| EXERCISE |
Repeat, line for line, only the span that opens at the "Task: Switch to the Analysis ribbon tab" line and closes at the final line below. Skip the pictures.

| SUPPLIED DATA |
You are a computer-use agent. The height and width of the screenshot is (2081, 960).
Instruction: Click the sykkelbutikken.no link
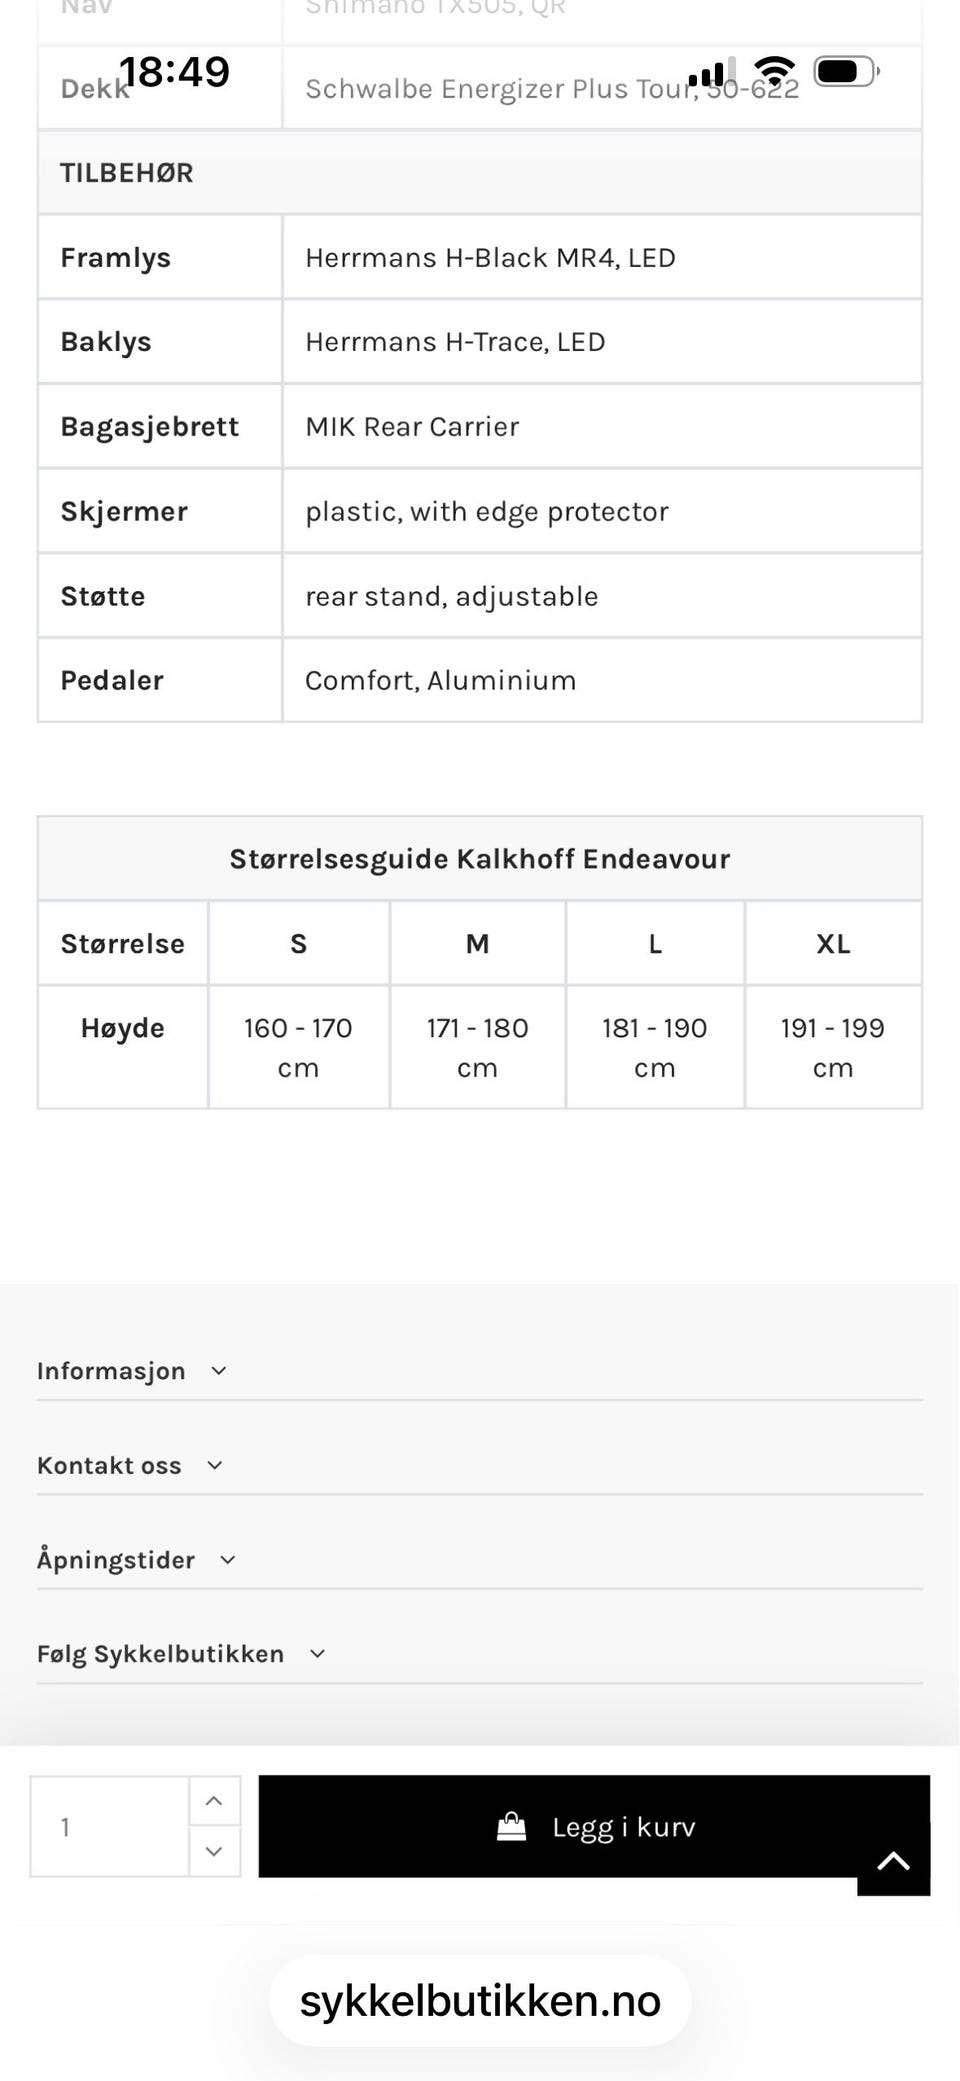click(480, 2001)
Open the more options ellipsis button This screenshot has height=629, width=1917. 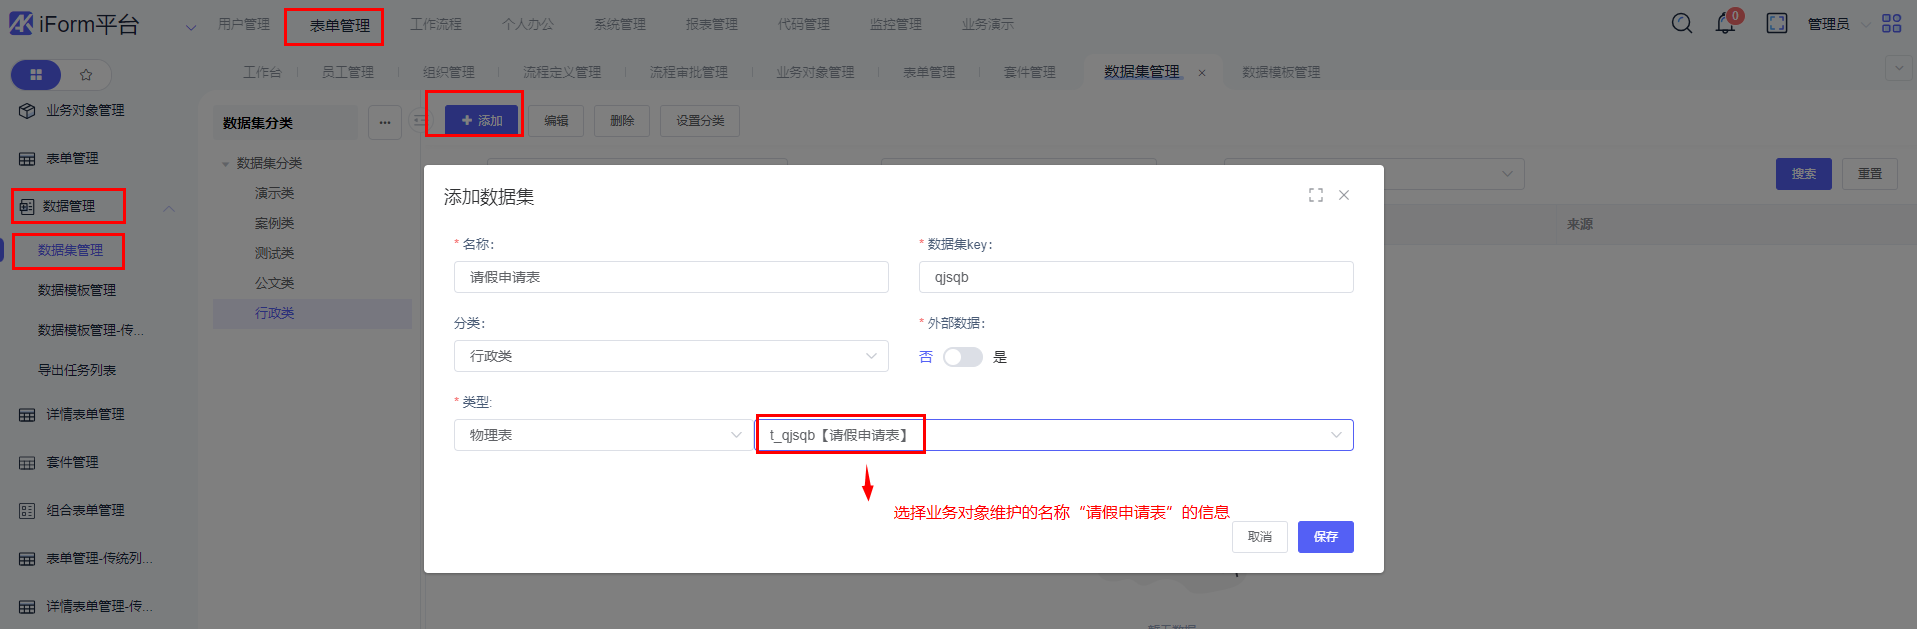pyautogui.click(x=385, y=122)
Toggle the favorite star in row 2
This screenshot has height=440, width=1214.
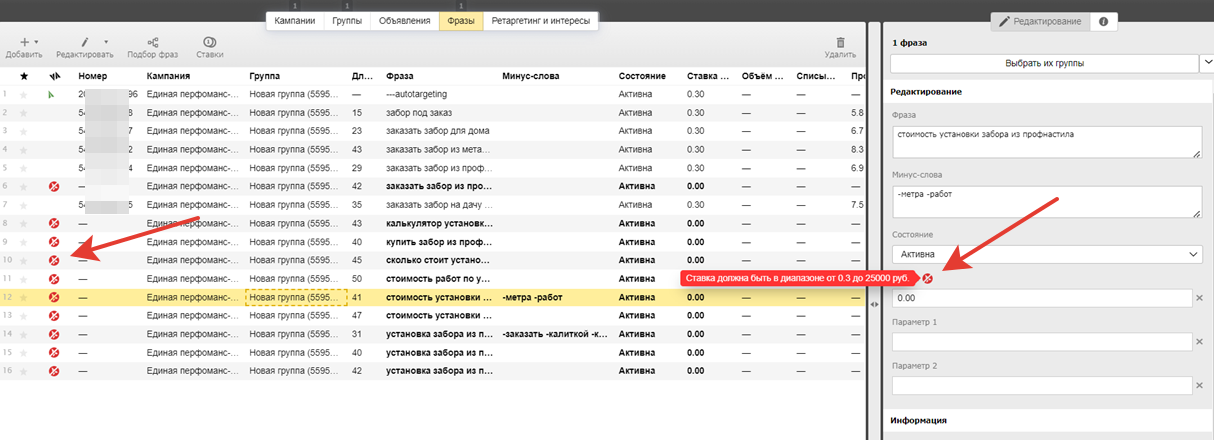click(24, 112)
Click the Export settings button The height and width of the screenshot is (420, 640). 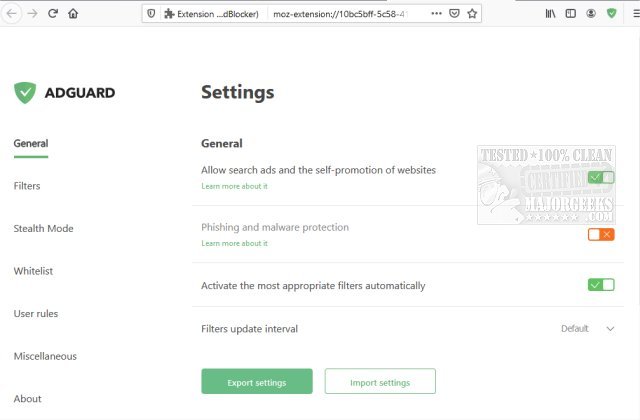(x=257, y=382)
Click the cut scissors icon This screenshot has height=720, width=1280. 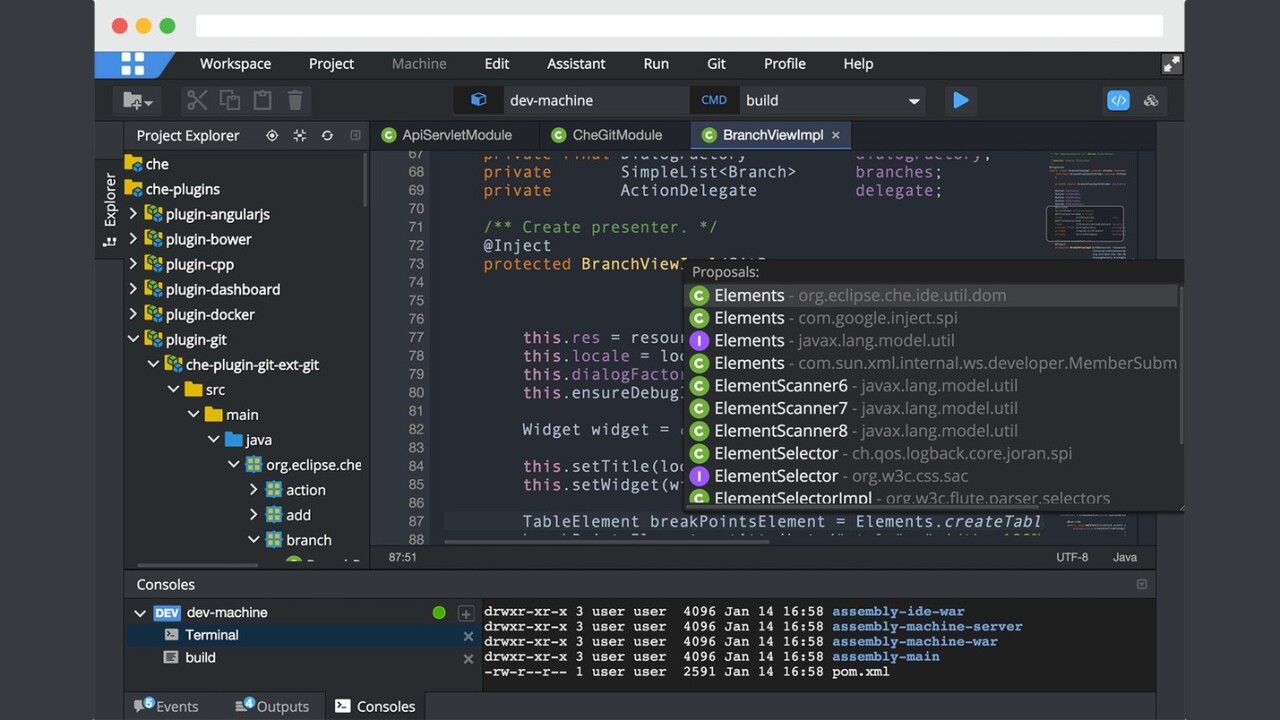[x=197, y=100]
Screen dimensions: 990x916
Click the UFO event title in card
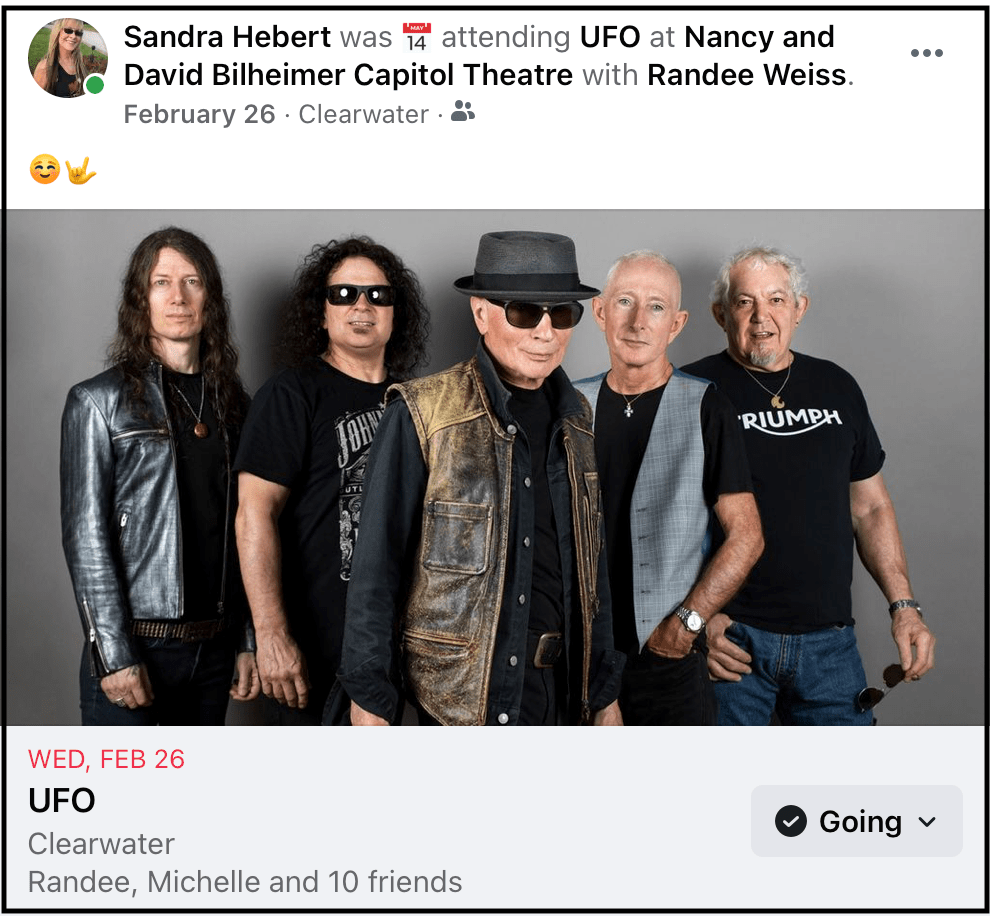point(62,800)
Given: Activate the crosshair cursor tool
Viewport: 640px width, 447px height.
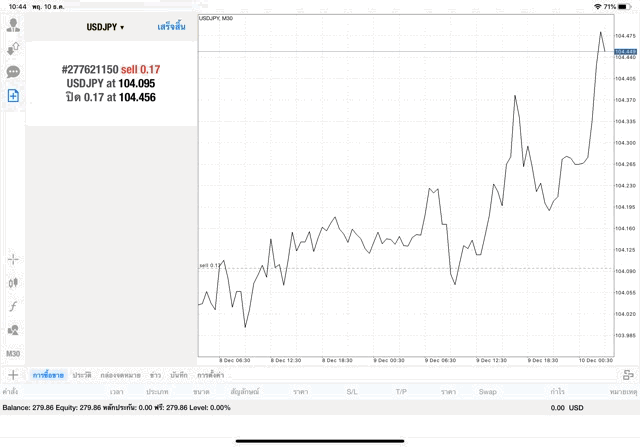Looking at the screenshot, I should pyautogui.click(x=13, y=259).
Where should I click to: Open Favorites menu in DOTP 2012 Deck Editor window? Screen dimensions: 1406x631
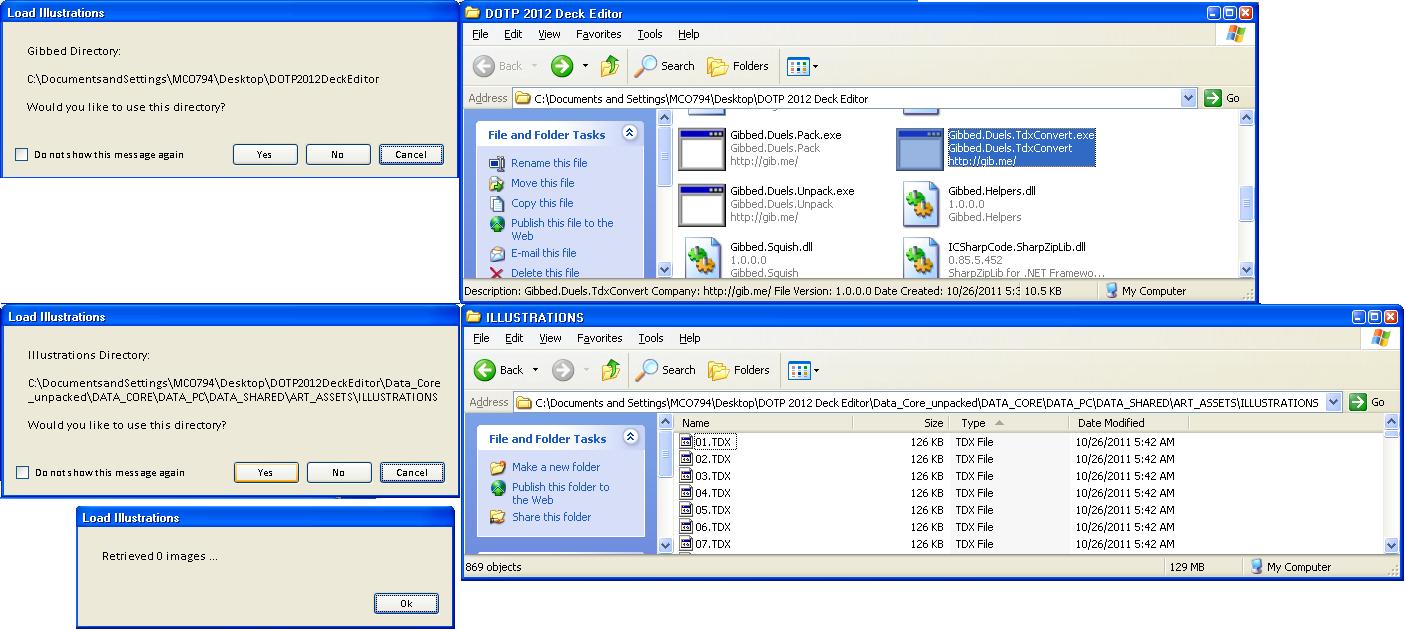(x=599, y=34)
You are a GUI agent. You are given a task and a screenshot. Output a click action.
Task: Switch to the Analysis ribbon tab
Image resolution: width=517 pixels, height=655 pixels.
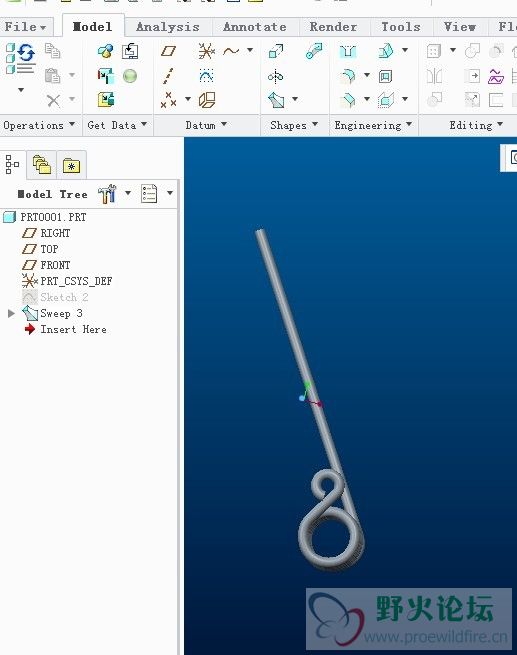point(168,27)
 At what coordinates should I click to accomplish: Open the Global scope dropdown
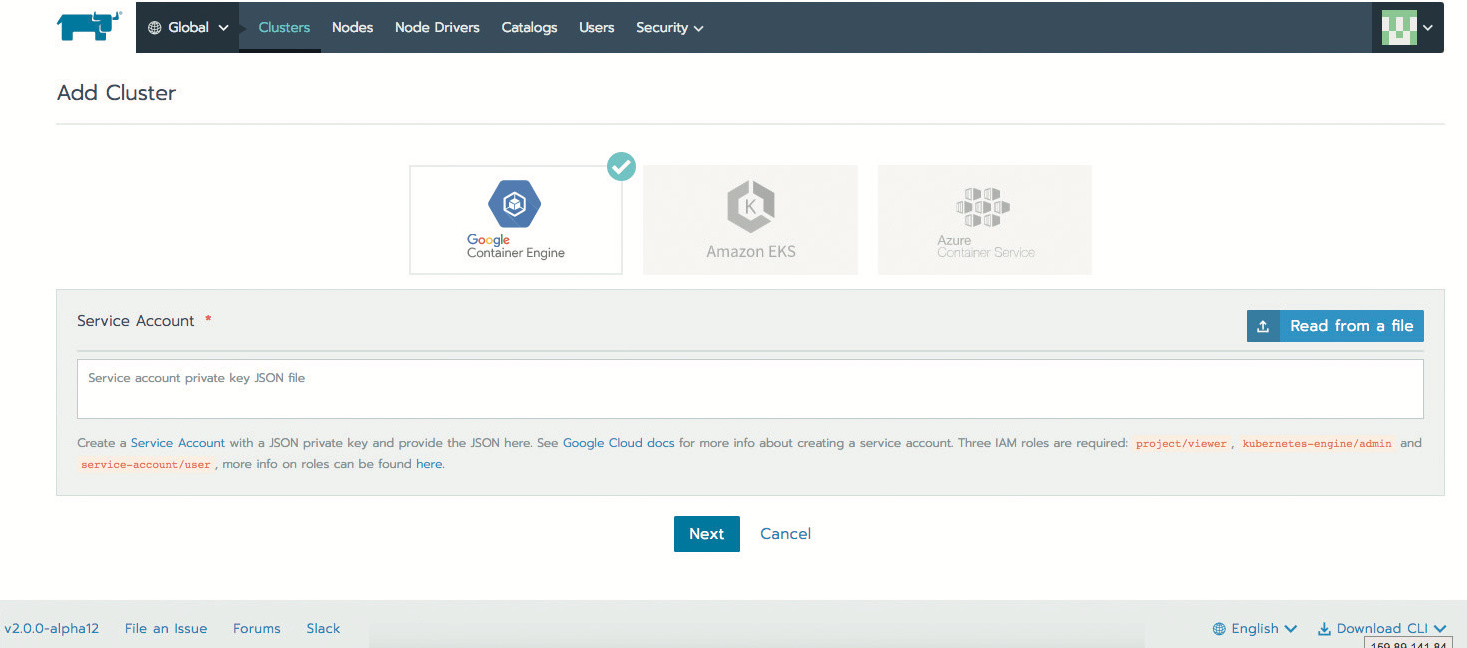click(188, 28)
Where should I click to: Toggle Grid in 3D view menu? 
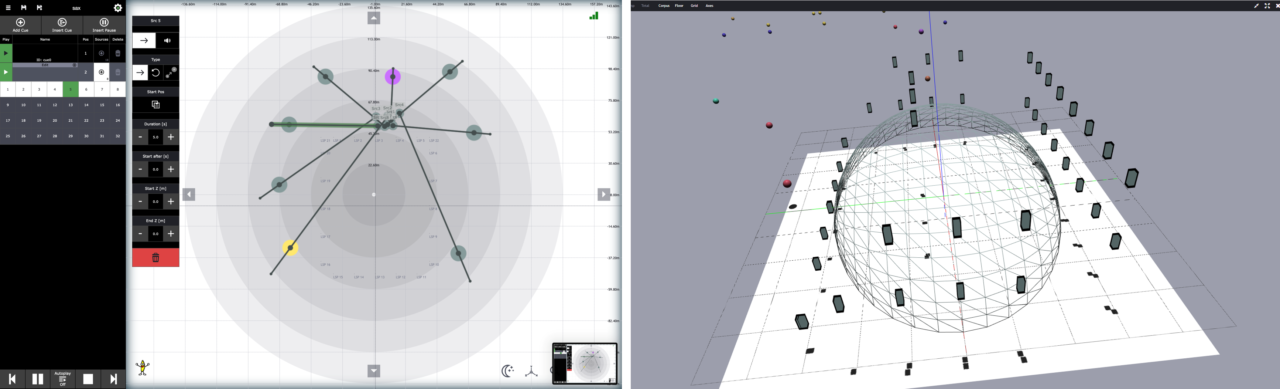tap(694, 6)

| ANSWER SECTION |
Task: Switch to the Analysis ribbon tab
Image resolution: width=517 pixels, height=655 pixels.
point(168,27)
 At what coordinates should I click to accomplish: Open the Global scope dropdown
click(188, 28)
Where should I click to: Toggle Grid in 3D view menu? 
tap(694, 6)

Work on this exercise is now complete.